> [Excerpt]:

"""

Since the war with Japan and that country's temporary occupation of the Philippines, Congress has provided that the date of the independence of the Philippines may be advanced by the President of the United States, upon his proclamation of their liberation and the restoration of the normal functions of government. Act of June 29, 1944, c. 322, 58 Stat. 625.
The Philippine Commonwealth participated as a signatory in the following: Agreement and Protocol Regarding Production and Marketing of Sugar of May 6, 1937; Universal Postal Convention of May 23, 1939; Declaration by United Nations of January 1, 1942 (the Philippines signed the Declaration on June 14, 1942); Agreement for United Nations Relief and Rehabilitation Administration of November 9, 1943; United Nations Monetary and Financial Conference at Bretton Woods, New Hampshire, of July 1 to 22, 1944; The Protocol Prolonging the International Agreement Regarding the Regulation of Production and Marketing of Sugar of August 31, 1944; The International Civil Aviation Conference of November 1 to December 7, 1944.
In the meantime, and ever since The Insular Tax Cases, supra, Congress has often treated as imports, articles brought to the United States from the Philippines. By the Act of August 29, 1916, c. 416, 39 Stat. 548, 48 U.S.C. § 1042, the territorial government of the Philippines was authorized to enact tariff laws. The Sugar Quota Law, 7 U.S.C. § 608a (1), defined as imports the amounts of sugar permitted to be brought into the United States from the Philippines, and prohibited such importation in excess of prescribed quotas. The Act of June 14, 1935, c. 240, 49 Stat. 340, 48 U.S.C. § 1236a, provided for restriction of the amount of hard fibers and its products which could be brought annually from the Philippines to the United States. See also 48 U.S.C. § 1236. And the Independence Act, supra, 48 U.S.C. § 1236 (a)(b), also regulated the amount of "export tax" which might be levied by the Philippines on articles shipped to the United States from the Philippine Islands.
This Court has referred to goods brought here from the Philippines as "imports." See Cincinnati Soap Co. v. United States, 301 U.S. 308, 320.
The Independence Act, while it did not render the Philippines foreign territory, Cincinnati Soap Co. v. United States, supra, 318-320, treats the Philippines as a foreign country for certain purposes. In 48 U.S.C. § 1238 (a)(1), it established immigration quotas for Filipinos coming to the United States, as if the Philippines were a separate country, and in that connection extended to Filipinos the immigration laws relating to the exclusion or expulsion of aliens. It also provided, 48 U.S.C. § 1238 (a)(2), that citizens of the Philippine Islands who are not citizens of the United States shall be considered as if they were aliens. For purposes of 8 U.S.C. § 154 and 156, relating to deportation, the Philippine Islands are declared to be a foreign country. 48 U.S.C. § 1238 (a)(4). Foreign service officers of the United States may be assigned to the Philippines, and are to be considered as stationed in a foreign country. 48 U.S.C. § 1238a. And the Independence Act, § 6, 48 Stat. 456, 460, provides that "when used in this section in a geographical sense, the term `United States' includes all Territories and possessions of the United States, except the Philippine Islands, the Virgin Islands, American Samoa, and the island of Guam." As we have said, the Philippines have frequently dealt with other countries as a sovereignty distinct from the United States.

"""

> [Data shown]:
"""

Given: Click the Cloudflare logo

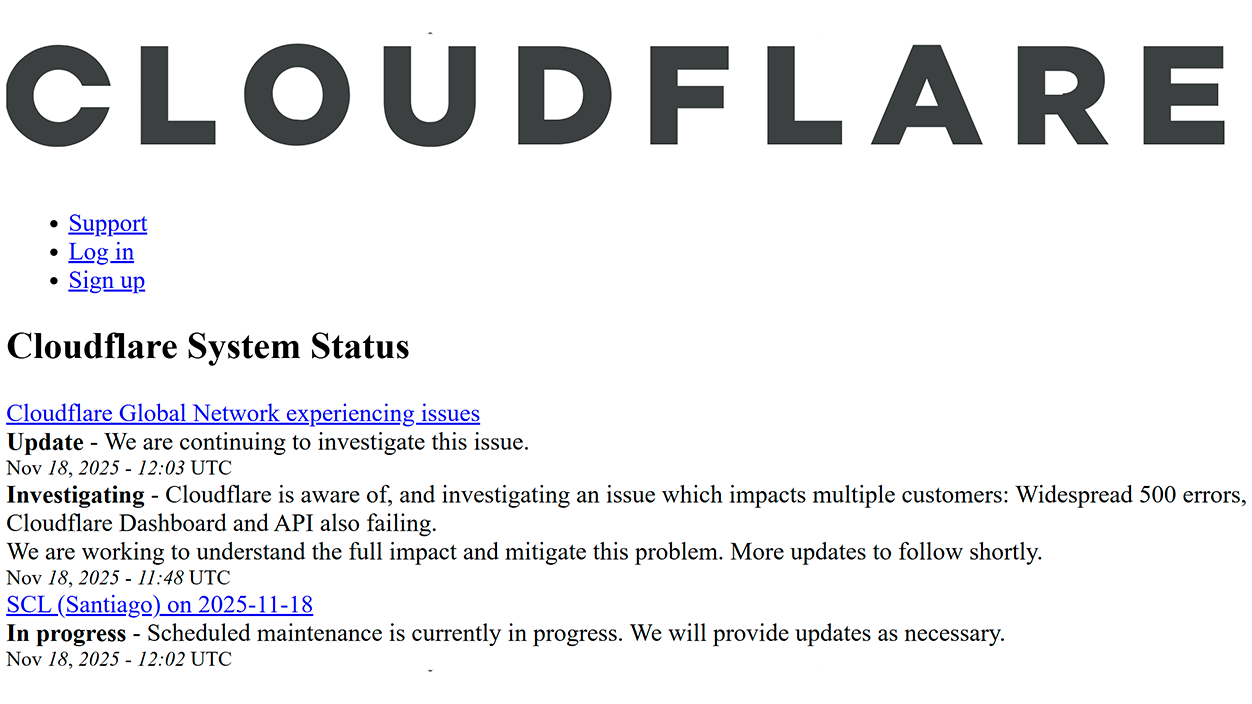Looking at the screenshot, I should click(x=615, y=95).
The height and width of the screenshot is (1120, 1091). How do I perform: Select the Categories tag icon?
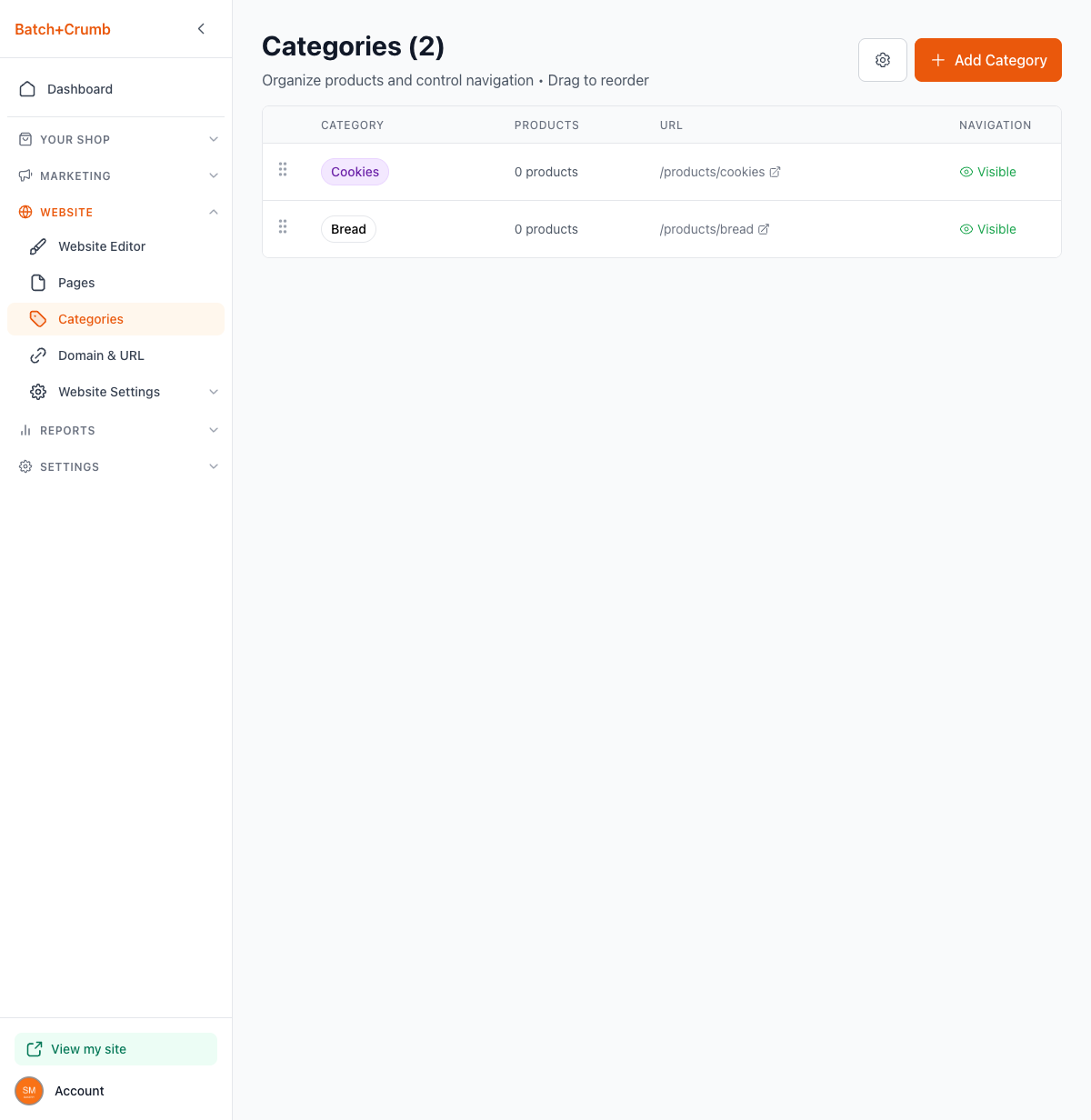(x=38, y=318)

"""

> [To do]: Carry on the excerpt about how U.S. law treated the Philippines from the point where it stops.

> [Answer to the problem]:
The United States acquired the Philippines by cession without obligation to admit them to statehood or incorporate them in the Union of states or to make them a part of the United States, as distinguished from merely belonging to it. As we have seen, they are not a part of the United States in the sense that they are subject to and enjoy the benefits or protection of the Constitution, as do the states which are united by and under it. In particular, the constitutional provisions governing imports and exports and their taxation, do not extend to articles brought into or out of the Philippines. The several acts of Congress providing for the government of the Philippines have not altered their status in these respects, and Congressional legislation governing trade relations of the United States with the Philippines has not only been consistent with that status, but has often treated articles brought from the Philippines to the United States as imports. Our tariff laws in their practical operation have in general placed merchandise brought from the Philippines into the United States in the same relationship to the constitutional taxing power of the national government and the states as articles brought here from foreign countries.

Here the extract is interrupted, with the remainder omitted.